To qualify for these programs, a borrower must have a mortgages insured or owned by one the government-sponsored enterprises (GSEs) -- Fannie Mae or Freddie Mac. Recently, the Federal Housing Finance Agency (FHFA), the federal agency that functions as the conservator for the GSEs, released its quarterly Foreclosure Prevention Report.
The document examines the agency’s foreclosure prevention actions.
HAMP Helping More Homeowners
FHFA data shows 129,000 homeowners received foreclosure prevention assistance during the second quarter of 2012. HAMP has helped 2 million borrowers avoid foreclosure since September 2008.
The FHFA foreclosure report also reveals the following information:
- Nearly 1.2 million homeowners received mortgage modifications.
- More than 50% of homeowners who received mortgage modifications during Q2 2012 had their mortgage payments reduced by 30 percent or more.
- Principal forbearance made up about 29 percent of modifications completed during Q2.
The performance of modified mortgages also improved. The rate of homeowners who received mortgage modifications in Q3, and subsequently fell behind one or two mortgage payments within nine months or more after modification, registered less than 15 percent.
HARP Measurements Show Improvement
HARP has the mission of helping homeowners with underwater mortgages. These homeowners outstanding mortgage balances that exceed the market value of their residences. The HARP mortgage program allows qualified borrowers to pay off high-interest rate mortgages and refinance into low-interest home loans.
The initial HARP mortgage program had a number in built-in obstacles, which hindered the program’s success. The major impediment concerned the 125 percent loan-to-value ratio limit pl. Considering that the average home value declined 34 percent across the nation (Case-Shiller Home Price Index), the 125% LTV cap prevented many homeowners from qualifying for a mortgage refinance.
After a few minor tweaks to HARP along the way, the FHFA finally eliminated the 125 percent LTV requirement in October 2011. In addition, it got rid of some other conditions and eliminated or reduced refinancing fees. The FHFA also extended the deadline for the program by a year to December 31, 2013.
The latest data show that revisions to HARP and record-low interest rates have increased the number of mortgage refinancing under the program. The nation’s largest mortgage servicer Lenders Processing Services (LPS) says the number of loan prepayments in August reached a seven-year high. Furthermore, homeowners with underwater mortgages prepaid their loans at a higher rate, which coincides with the overall increase in mortgage refinancing.
LPS figures demonstrate that the number of homeowners with loan-to-value ratio of 120 percent or more experienced a 65 percent increase in mortgage prepayments.
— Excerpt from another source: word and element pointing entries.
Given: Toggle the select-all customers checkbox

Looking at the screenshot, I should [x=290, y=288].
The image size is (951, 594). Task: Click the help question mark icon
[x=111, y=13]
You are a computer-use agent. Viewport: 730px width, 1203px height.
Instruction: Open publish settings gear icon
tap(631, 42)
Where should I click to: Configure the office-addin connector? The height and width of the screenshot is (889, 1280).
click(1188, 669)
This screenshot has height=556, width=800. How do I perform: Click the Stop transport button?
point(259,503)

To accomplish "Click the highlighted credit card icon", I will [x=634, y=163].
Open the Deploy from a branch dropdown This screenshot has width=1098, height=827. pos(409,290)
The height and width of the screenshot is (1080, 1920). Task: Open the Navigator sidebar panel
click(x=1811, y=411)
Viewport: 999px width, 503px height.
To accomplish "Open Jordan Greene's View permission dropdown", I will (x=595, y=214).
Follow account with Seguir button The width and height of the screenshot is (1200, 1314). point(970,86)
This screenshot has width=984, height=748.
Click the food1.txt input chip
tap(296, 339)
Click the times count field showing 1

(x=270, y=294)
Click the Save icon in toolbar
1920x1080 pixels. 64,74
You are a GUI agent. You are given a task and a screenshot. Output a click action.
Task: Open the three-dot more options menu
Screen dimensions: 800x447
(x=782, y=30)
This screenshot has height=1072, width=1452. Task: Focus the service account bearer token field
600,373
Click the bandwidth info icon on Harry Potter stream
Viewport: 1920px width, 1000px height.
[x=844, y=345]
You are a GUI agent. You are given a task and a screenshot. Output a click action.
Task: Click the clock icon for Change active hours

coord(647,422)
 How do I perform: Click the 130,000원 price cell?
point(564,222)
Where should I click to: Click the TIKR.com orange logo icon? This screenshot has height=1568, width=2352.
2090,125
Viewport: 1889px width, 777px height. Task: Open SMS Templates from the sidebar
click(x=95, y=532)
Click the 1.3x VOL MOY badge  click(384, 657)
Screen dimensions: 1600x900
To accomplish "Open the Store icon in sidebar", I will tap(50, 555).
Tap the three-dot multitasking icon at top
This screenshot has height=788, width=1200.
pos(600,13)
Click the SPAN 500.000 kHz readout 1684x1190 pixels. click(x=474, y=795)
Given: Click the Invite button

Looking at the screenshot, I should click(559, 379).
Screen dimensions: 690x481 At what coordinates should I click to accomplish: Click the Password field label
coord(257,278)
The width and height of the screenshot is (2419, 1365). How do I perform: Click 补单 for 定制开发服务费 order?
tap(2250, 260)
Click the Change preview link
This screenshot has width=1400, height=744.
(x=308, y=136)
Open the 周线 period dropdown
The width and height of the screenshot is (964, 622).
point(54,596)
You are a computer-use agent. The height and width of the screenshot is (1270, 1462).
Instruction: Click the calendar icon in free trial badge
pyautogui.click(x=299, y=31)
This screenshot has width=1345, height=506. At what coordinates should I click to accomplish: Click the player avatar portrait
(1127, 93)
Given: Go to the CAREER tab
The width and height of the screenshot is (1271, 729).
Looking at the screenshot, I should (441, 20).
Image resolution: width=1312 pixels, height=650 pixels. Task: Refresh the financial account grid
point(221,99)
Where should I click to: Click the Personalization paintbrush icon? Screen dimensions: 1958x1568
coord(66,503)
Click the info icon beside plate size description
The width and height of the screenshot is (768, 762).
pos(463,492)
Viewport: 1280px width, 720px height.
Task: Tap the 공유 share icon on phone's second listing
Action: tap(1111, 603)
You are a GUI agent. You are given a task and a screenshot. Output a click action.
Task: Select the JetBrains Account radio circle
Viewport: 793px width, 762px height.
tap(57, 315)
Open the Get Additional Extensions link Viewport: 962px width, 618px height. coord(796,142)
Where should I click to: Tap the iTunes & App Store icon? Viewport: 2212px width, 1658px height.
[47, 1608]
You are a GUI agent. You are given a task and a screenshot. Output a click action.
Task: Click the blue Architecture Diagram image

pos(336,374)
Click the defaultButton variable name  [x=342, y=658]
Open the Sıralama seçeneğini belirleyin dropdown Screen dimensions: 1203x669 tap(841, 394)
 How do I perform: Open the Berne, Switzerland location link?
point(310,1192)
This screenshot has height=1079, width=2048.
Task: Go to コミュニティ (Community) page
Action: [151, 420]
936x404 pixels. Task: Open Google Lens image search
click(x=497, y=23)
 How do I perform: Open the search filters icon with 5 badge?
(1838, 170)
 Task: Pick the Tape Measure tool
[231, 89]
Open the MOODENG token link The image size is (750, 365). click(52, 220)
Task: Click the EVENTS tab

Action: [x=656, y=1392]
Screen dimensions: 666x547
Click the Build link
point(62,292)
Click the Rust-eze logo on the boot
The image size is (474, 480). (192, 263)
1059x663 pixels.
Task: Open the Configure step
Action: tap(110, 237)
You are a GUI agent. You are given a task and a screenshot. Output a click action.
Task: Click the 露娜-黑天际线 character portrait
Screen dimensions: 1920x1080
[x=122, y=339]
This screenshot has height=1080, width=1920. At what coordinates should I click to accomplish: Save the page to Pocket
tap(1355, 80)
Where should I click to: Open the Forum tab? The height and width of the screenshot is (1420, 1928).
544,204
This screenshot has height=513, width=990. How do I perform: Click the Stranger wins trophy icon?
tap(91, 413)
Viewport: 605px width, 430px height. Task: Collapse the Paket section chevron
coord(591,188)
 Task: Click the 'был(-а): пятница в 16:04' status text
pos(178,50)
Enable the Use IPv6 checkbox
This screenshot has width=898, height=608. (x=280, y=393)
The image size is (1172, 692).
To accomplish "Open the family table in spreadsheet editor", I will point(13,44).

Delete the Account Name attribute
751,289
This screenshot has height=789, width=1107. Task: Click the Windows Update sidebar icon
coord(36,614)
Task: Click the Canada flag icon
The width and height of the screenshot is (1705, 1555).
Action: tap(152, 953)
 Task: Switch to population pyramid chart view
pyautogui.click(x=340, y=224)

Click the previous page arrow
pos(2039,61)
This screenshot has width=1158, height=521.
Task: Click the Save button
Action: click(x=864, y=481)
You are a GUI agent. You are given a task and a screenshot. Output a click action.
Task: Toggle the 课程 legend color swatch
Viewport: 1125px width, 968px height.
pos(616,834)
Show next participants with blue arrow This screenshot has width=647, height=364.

In January 2012, 11.66 percent of these homeowners prepaid their home loans compared to 19.27 percent in August.
Volume of Mortgage Refinancing Up
The Mortgage Bankers’ Association weekly mortgage survey for the week ending September 28 supports the FHFA contention of an increase in mortgage refinancing applications. The volume of completed mortgage refinances reached a three-year high.
The number of homeowners receiving initial notices of foreclosures and foreclosure sales transactions fell during Q2. In addition, the inventory of bank-owned properties declined for the seventh straight month. Banks are selling REO properties at a faster pace than they are receiving through the foreclosure process.